Brief —
Retype, word for word, only the lines from the one containing "Select the Monchengladbach" through the last line of the listing below. Pictures do not belong in the result.

--------------------

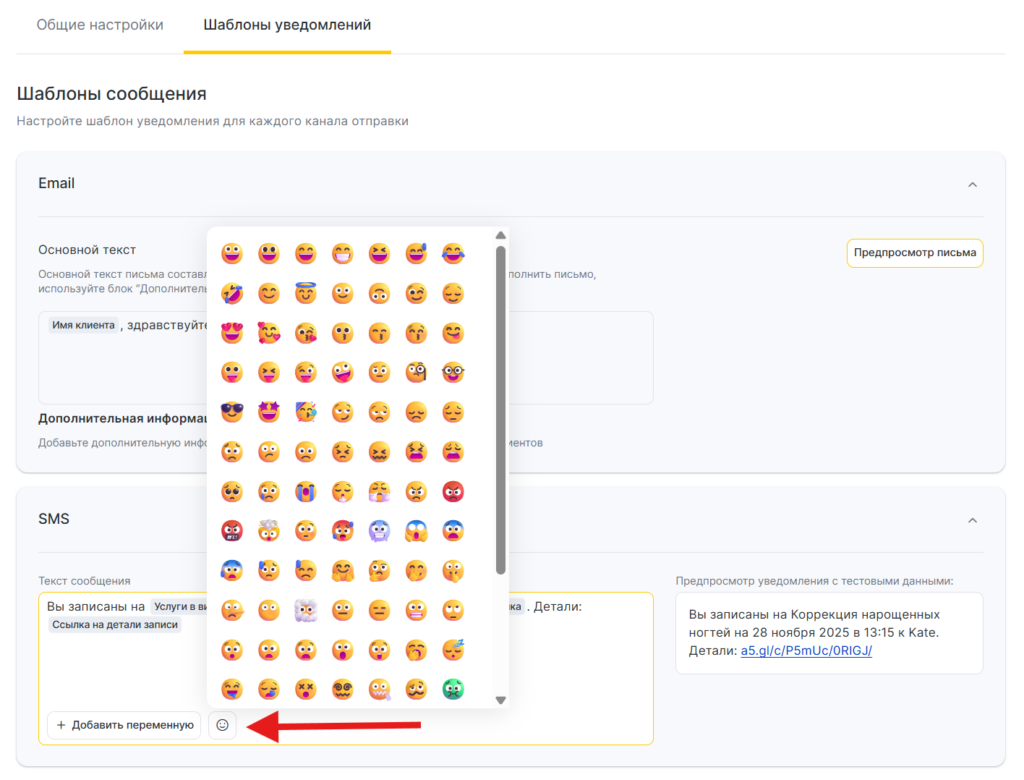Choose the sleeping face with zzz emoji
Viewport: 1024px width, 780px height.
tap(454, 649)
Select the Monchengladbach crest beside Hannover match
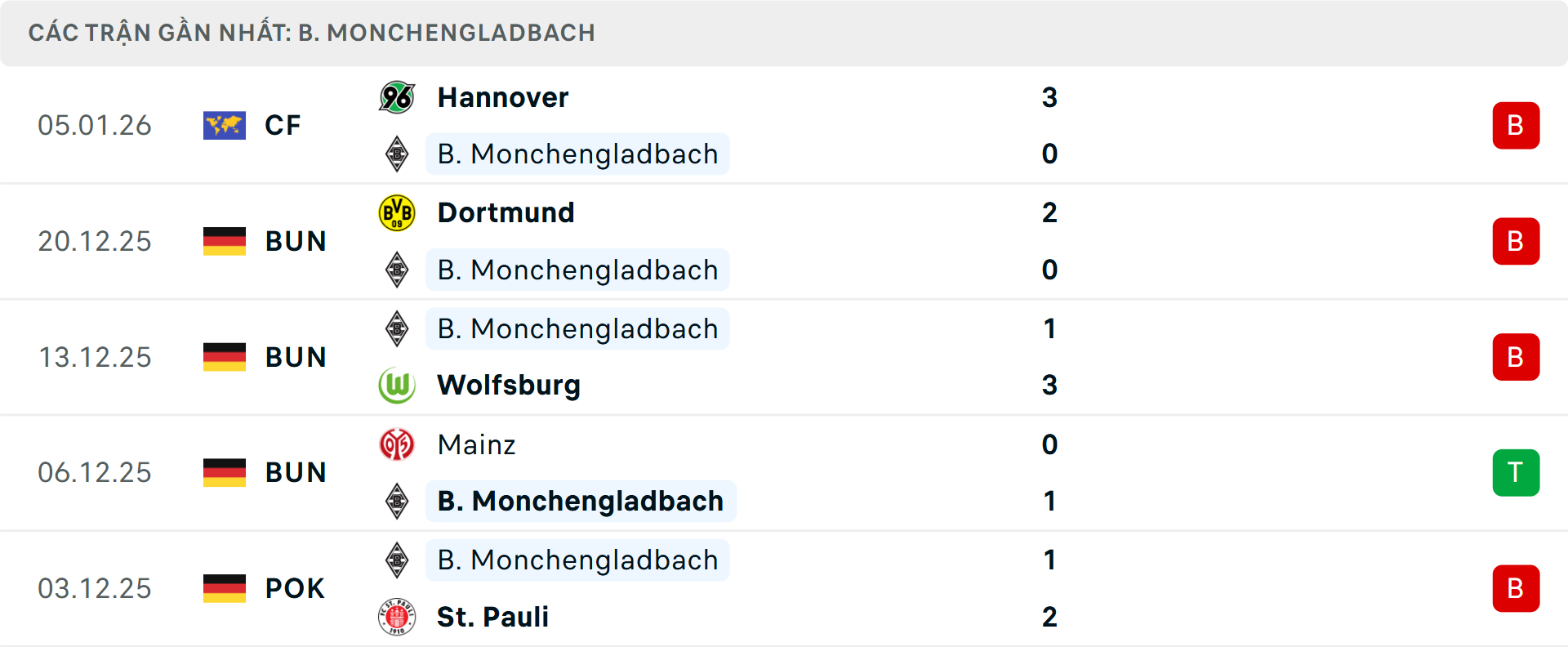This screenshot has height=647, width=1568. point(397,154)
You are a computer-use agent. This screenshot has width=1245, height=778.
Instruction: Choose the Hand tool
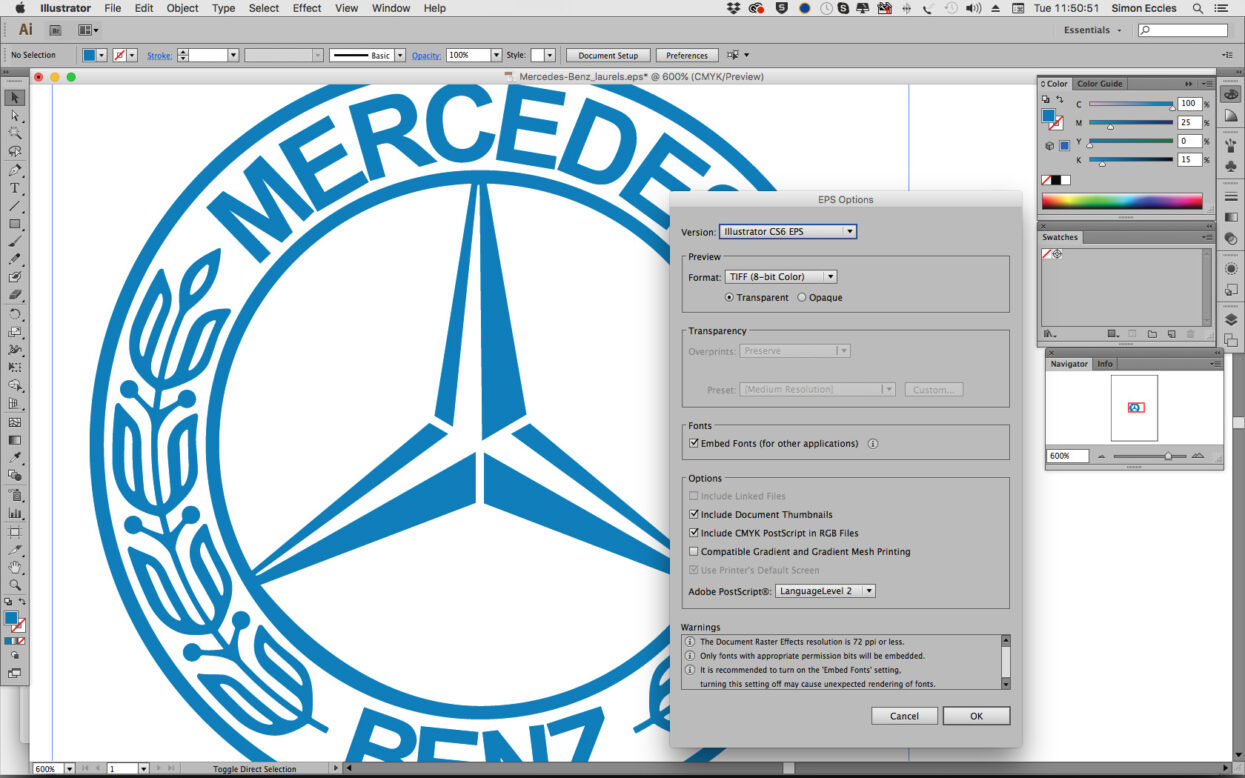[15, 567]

--------------------

Solution to the problem —
Select the Monchengladbach crest beside Hannover match
This screenshot has height=647, width=1568. point(397,154)
You are a computer-use agent. This screenshot has width=1245, height=778.
Instruction: Choose the Hand tool
[15, 567]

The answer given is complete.